Maloney brings a delicate balance of harmony, grace and instrumental depth to every track on “Change.” “The Hollow” relishes in a languid pace, light with guitar strumming, and gains momentum 30 seconds in, transforming the chorus and entire song into cheery musicality. “Be Satisfied” offers airy, acoustic, poetic prowess, while the title track of the album mixes folk with jazzy trumpets. Maloney’s naturally sweet vocals energize the songs with enunciated force.
In fact, her vocal talents and range can be attributed to her formal musical training, where the New Jersey-native studied classical vocals in college in hopes of one day becoming an opera singer. Yet, her first gig was moonlighting as a jazz singer. Like many musicians, she began singing at a young age, but did not start writing her own material or songs until about two years ago. To Maloney, “Change” conveys personal depth and shows pieces of her ongoing life journey.
“I think about it as an era album,” she says. “It came out of an era of sacrifice; quitting our day jobs and jumping into the unknown. Losing things that were familiar and comfortable. All of the songs have been written in this landscape of settling; into this lifestyle of trying to make a life out of being an independent artist and everything that comes with that.”

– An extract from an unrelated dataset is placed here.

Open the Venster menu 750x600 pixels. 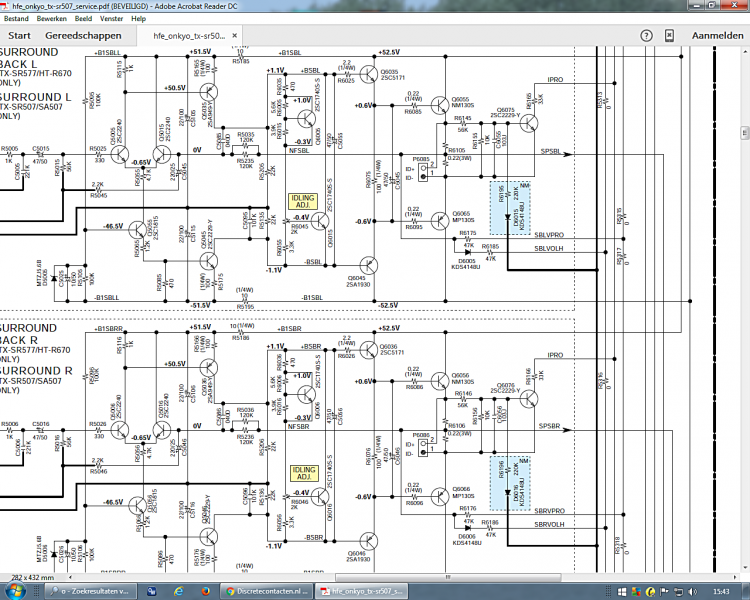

“Change” highlights the challenges and difficulties that go into a recording. Every lyric is truth. In the chorus of the title track, Maloney sings, “I say I’ll trade my benefits for time; I’ll trade my comfort for time; I’ll trade my jewelry for time,” which she actually did.
“It was a sacrifice of sorts,” she remembers, “but it’s also full of hope and making room for something that I absolutely love to do. Sort of a reflection of the past year and half that we’ve really been at it, and all the songs are experiences that have happened within that, whether they be on the road or wherever.”
“Nightstand Drawer,” a dreamy, lullaby-ish ballad, stays close to Maloney’s heart. The gentle song features only acoustic guitars over Maloney’s vocals. “It’s inspired by being in a relationship and wanting the other person to know that they can open up,” she says. “That I’m not gonna judge you about your secrets or about the things you don’t want to expose about yourself to anyone else. That person, whether they be your lover or friend or whatever, they are with you and they are safe. The ultimate analogy in the song is the nightstand drawer, and that’s always been where I’ve put my journals and things like that. Give me your secrets; give me your longing; give me a chance to hold these things.”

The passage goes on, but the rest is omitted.